Review by Frank Plowright
In Europe, although not yet common, graphic novel biographies of renowned comic creators are hardly unknown, with more issued every year. It was only a matter of time, therefore, before someone tackled one of the founding fathers of the American newspaper strip, Winsor McCay. However, come to this expecting the strictly biographical and disappointment awaits.

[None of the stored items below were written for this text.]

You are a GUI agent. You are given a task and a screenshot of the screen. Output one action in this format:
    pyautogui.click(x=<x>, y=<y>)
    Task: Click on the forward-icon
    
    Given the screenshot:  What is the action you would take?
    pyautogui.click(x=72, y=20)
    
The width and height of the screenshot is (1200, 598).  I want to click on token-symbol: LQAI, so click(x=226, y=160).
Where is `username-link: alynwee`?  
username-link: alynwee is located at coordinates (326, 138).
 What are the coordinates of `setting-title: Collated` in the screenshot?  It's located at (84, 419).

How closely the biographical material matches the subject’s own style is an important decision. While not founded in logic, as with biographies of fine artists, there may be an audience expectation that the illustrations resemble those of the subject, which discounts that part of the reason for their fame was being able to do what no-one else could. With fine artists the decision is easier by virtue of some styles just being plain unsuitable, but Jean-Philippe Bramanti’s choice is to set McCay deep within his era. He evokes the past as another country via illustrations that blur, as if slightly out of focus, and depicting scenes in muted shades, the sepia we’re familiar with from ancient photographs and darker greens and oranges. It creates an impressionistic world, but one that’s drab, only really coming to life when the script forces Bramanti to merge McCay’s day to day world with his creations.
Four French albums are combined and translated by Edward Gauvin for this English edition, and writer Thierry Smolderen starts strongly in presenting the learning McCay rather than the visionary creator, taking us on an early tour of influences that might have shaped McCay’s artistic approach. Scenes suggest why he prioritised trickery and wonder, and an unsettling experience, before a substantial narrative jump ahead to a successful McCay in his pomp. However, this isn’t a story where you’ll learn about McCay and what he achieved, but one where those already familiar with the background detail will be able to nod sagely as Smolderen constructs a fiction around them.

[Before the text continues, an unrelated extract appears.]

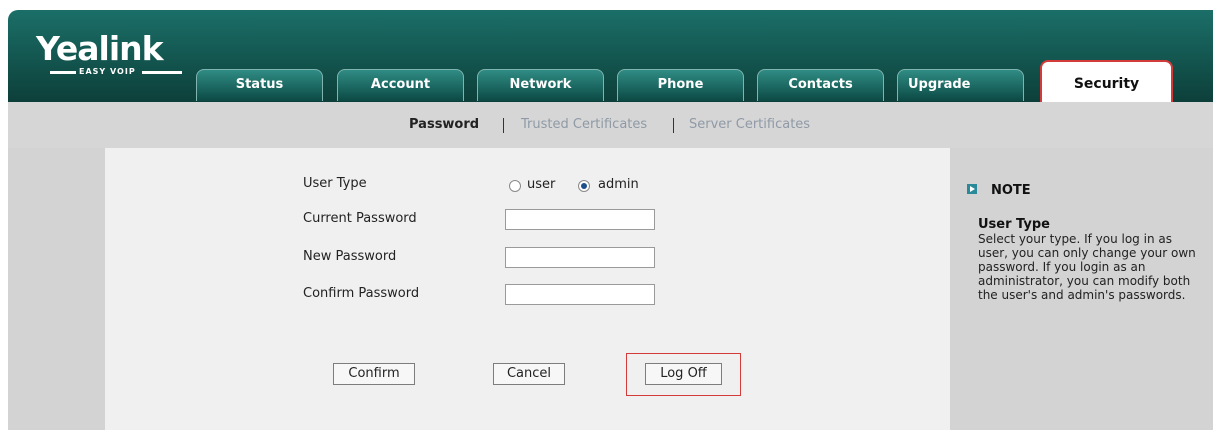 The width and height of the screenshot is (1213, 430). What do you see at coordinates (684, 374) in the screenshot?
I see `logoff-button: Log Off` at bounding box center [684, 374].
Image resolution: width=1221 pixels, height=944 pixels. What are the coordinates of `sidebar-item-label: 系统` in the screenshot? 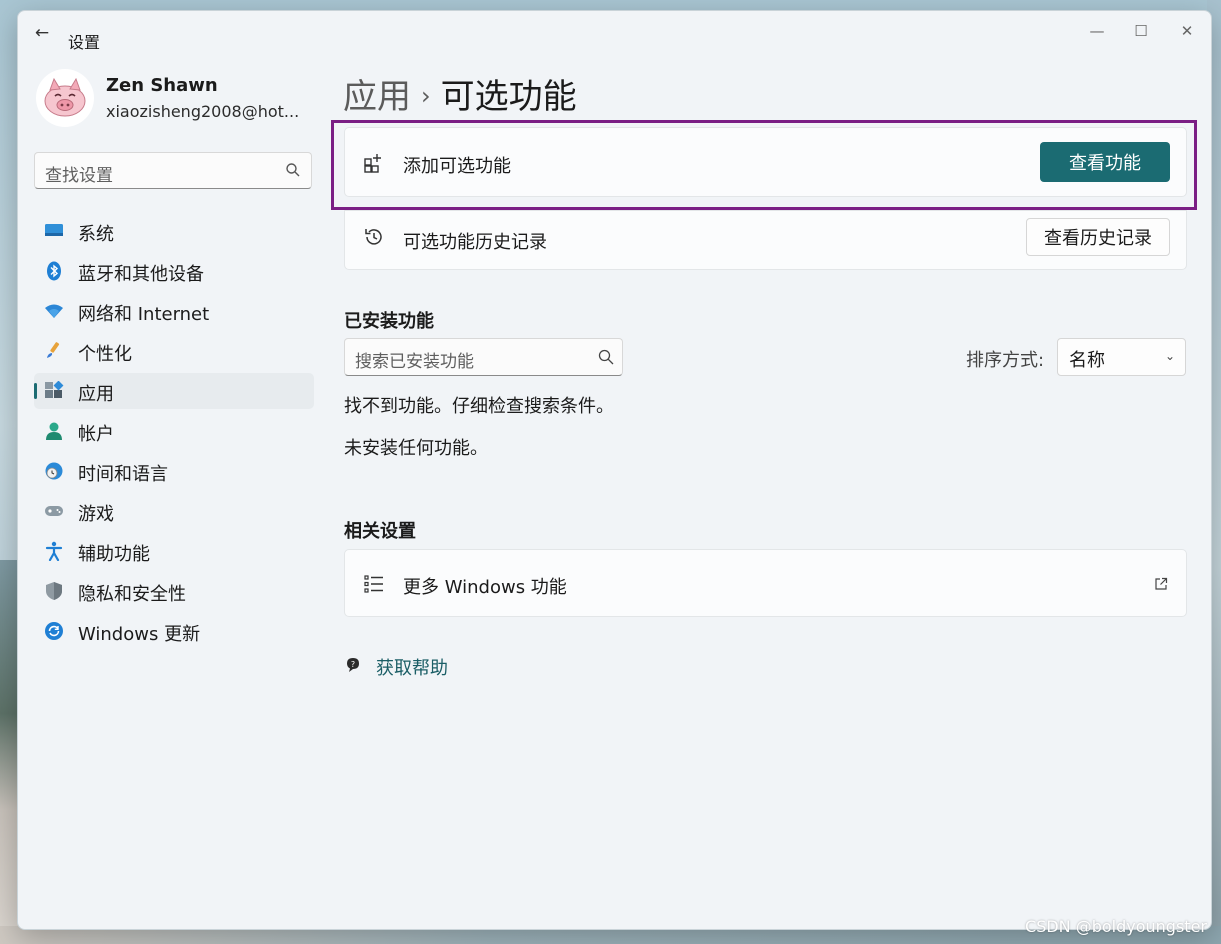 It's located at (96, 234).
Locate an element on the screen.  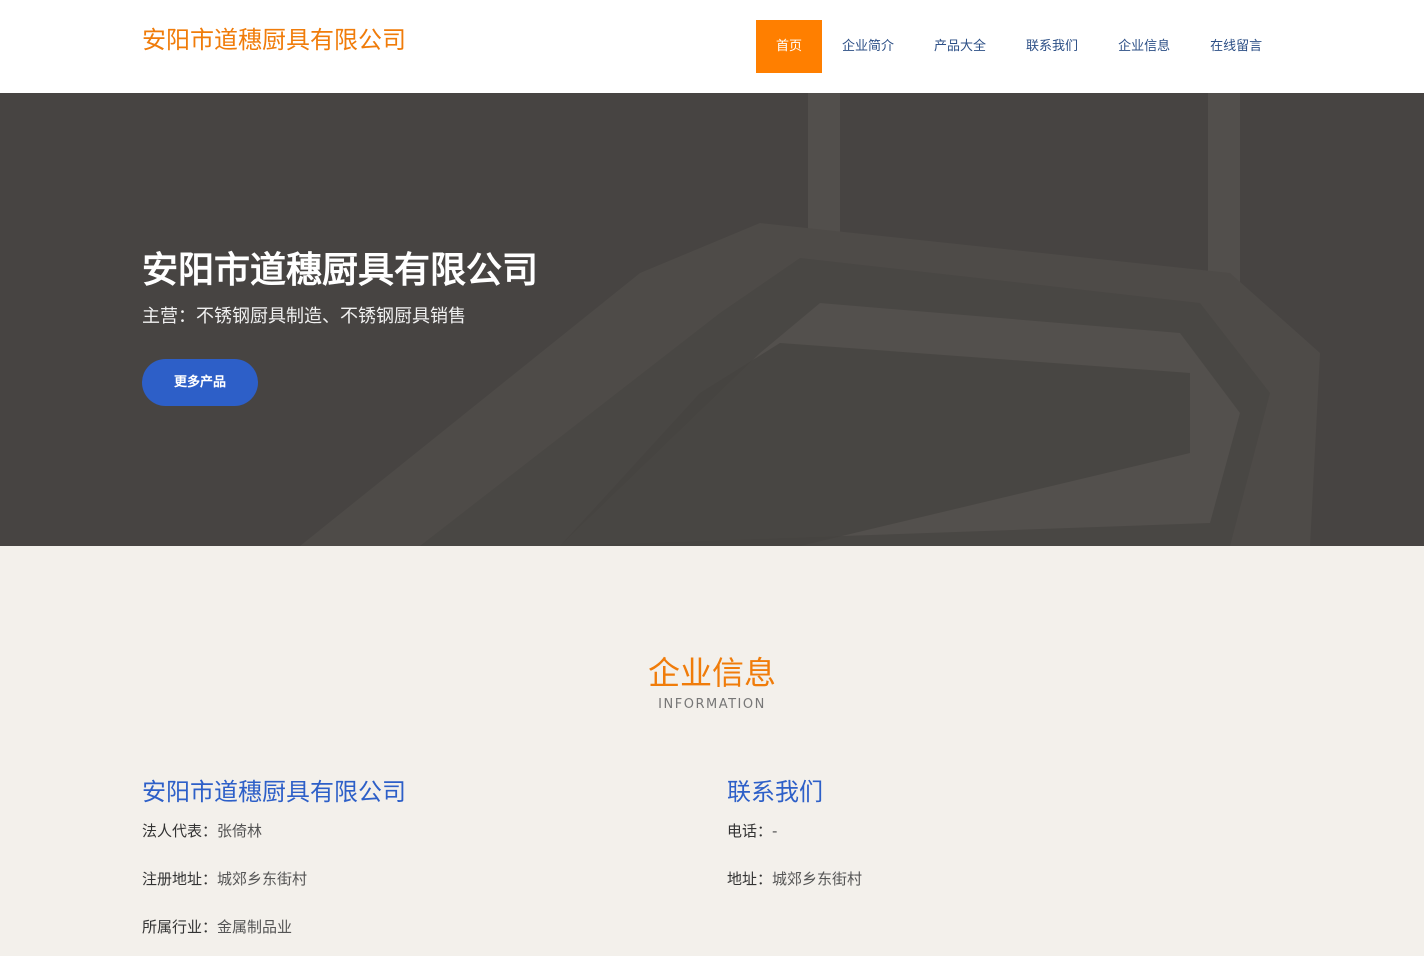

McCay was a titan straddling two artistic disciplines, bringing his prodigious artistic skill to bear on animation in addition to comics, yet beyond suggesting possible influences, Smolderin never develops McCay as a person. He’s a passive observer of events, some of which he later channels into his work, and Smolderen speculates, weaving possibility into truth, echoing McCay’s strips. It results, however, in an unsatisfying neither fish nor fowl work, extended by developing a fanciful drama around a series of suspicious deaths tied into people familiar with the fourth dimension and how to access it. McCay becomes a desperate troubleshooter instead of being presented as a visionary creator. Smolderen compounds matters by consigning background research that may have interested readers to his French publisher’s website. Really? There’s room for an interesting series of 24 faux dramatised covers presented as if McCay had been broken down into serialised issues, but not a couple of pages for the research?
This form of magical extrapolation around a historical figure has successful precedents. Glen David Gold’s novel Carter Beats the Devil is a satisfying example, but Carter is a sympathetic character whose concerns we know, whereas McCay is a passionless cipher. His achievements are rendered meaningless and it what’s left may as well have been about any fictional construct. The ambition is towering, but the reality belly flops.